The Parkinson's Foundation is a national organization in the USA that funds research and provides educational resources to Parkinson's disease patients and caregivers. The Parkinson's Foundation was established in 2016 through the merger of the National Parkinson Foundation and the Parkinson's Disease Foundation. The Parkinson's Foundation has headquarters in Miami and New York City, in addition to 18 chapters throughout the United States.

== History ==

=== 1957–1960s ===
The organizations that merged to create the Parkinson's Foundation in 2016 were both created in 1957. The National Parkinson Foundation was founded by Jeanne C. Levey in Miami and the Parkinson's Disease Foundation was founded by William Black in New York.

The founding organizations funded researchers such as Melvin Yahr and H. Houston Merritt.

In 1965, Parkinson's Foundation funding led to the establishment of the Columbia University Medical Center's basic science laboratories in the William Black Building.

In 1969, Yahr and Parkinson's Foundation colleagues published results of the first double-blind trial of levodopa.

=== 1970s–1980s ===
The Parkinson's Foundation began funding summer fellowships for medical students in the 1970s.

In 1971, Roger C. Duvoisin developed Columbia University's Rating Scale, the forerunner to the Unified Parkinson Disease Rating Scale. In the same year, the Parkinson's Foundation and Merck, Inc. funded Dr.
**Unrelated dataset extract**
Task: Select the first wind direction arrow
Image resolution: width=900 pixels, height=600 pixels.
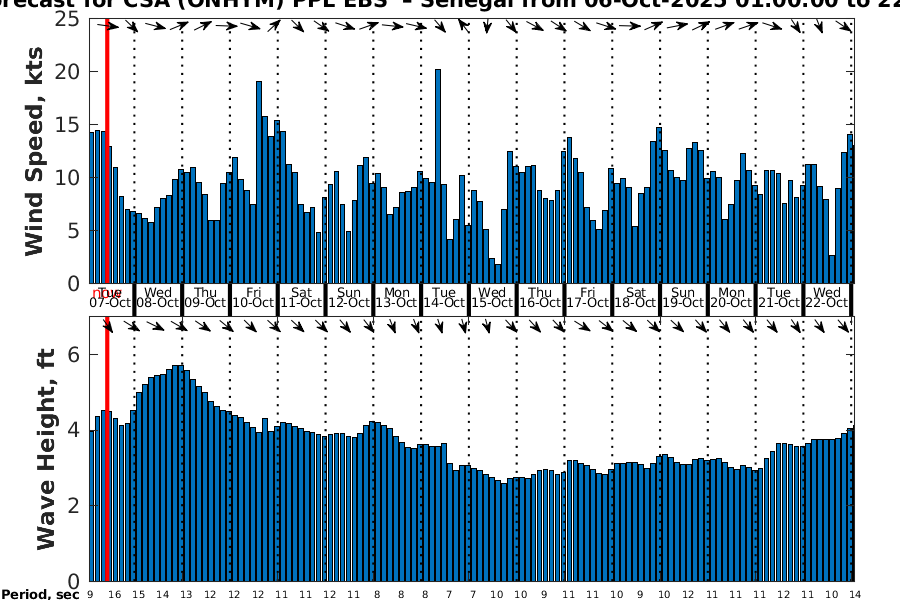Action: (x=113, y=27)
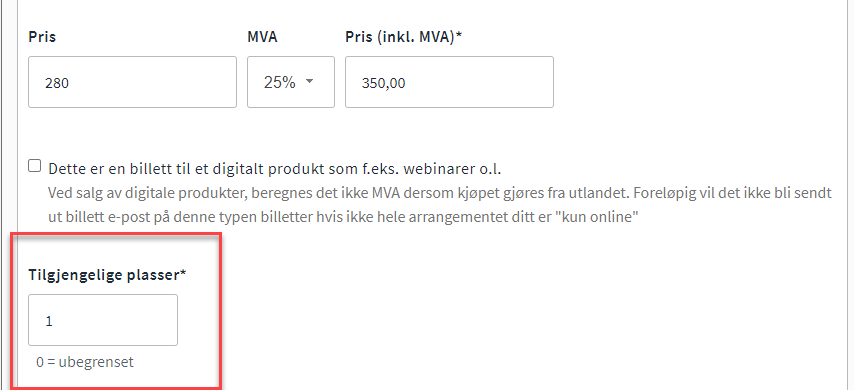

Yahr's double-blind clinical trial of carbidopa/levodopa (Sinemet), which remains the gold standard therapy for Parkinson's disease.
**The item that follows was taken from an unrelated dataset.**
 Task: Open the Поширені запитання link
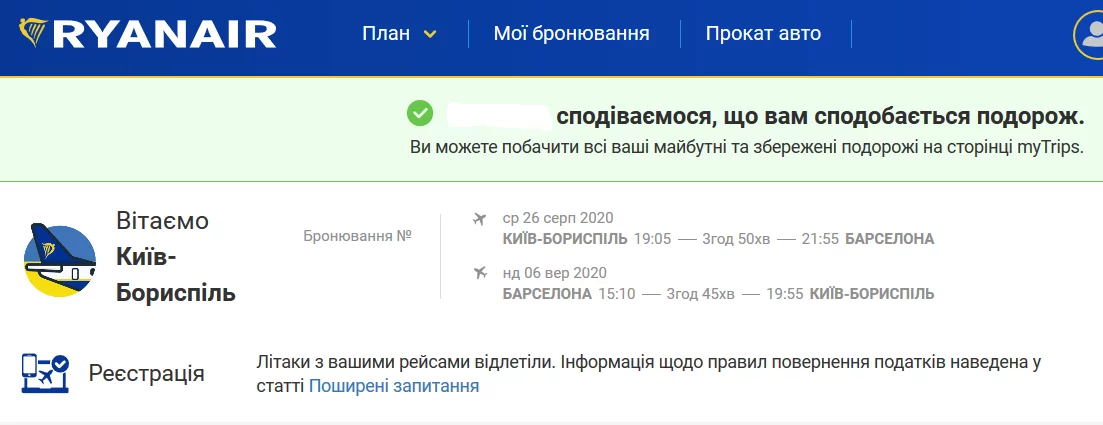(x=393, y=386)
In the 1980s, the Parkinson's Foundation began investing in movement disorder training fellowships at Columbia University and Rush University.

In 1985, the Parkinson's Foundation established its Centers of Excellence Network, which today consists of 51 designated medical centers worldwide that deliver care to more than 196,000 Parkinson's patients.

=== 1990s–2000s ===
With funding from the Parkinson's Foundation, Duvoisin and his team described the Contursi kindred, the first description of inherited Parkinson's, in 1990.
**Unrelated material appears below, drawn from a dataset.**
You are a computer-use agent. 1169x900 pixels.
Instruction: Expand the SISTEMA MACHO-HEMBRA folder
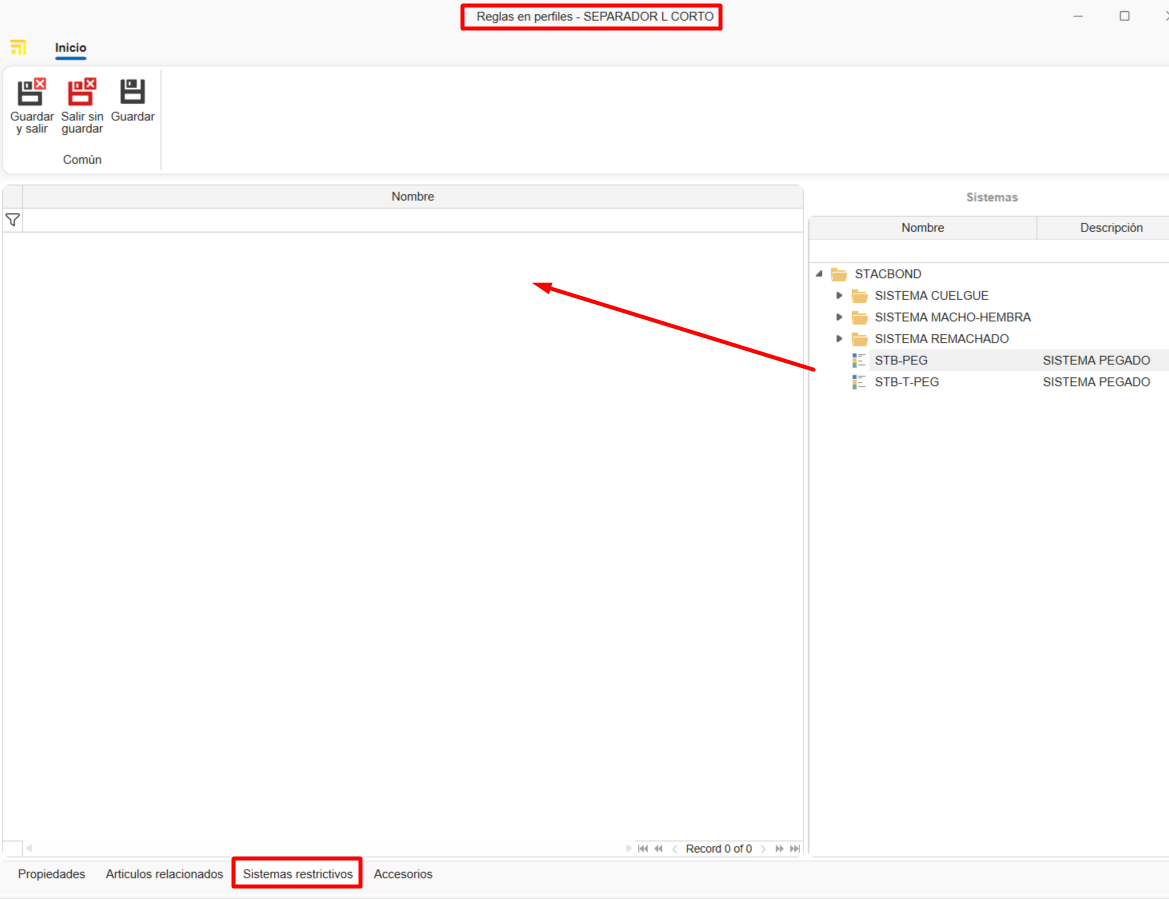840,317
In 1994, the Parkinson's Foundation joined several other organizations to create a scientific research fundraiser, the Parkinson's Unity Walk.

In 2002, a research team at Columbia University funded by the Parkinson's Foundation found evidence that Parkinson's requires the alpha-synuclein protein, a now well-known hallmark of the disease.

=== 2010s–2020s ===
In 2011, the Parkinson's Foundation launched Moving Day, its signature fundraising walk for Parkinson's.

In 2019, the Parkinson's Foundation launched PD GENEration, a national initiative that offers genetic testing for clinically relevant Parkinson's-related genes and genetic counseling at no cost for Parkinson's patients.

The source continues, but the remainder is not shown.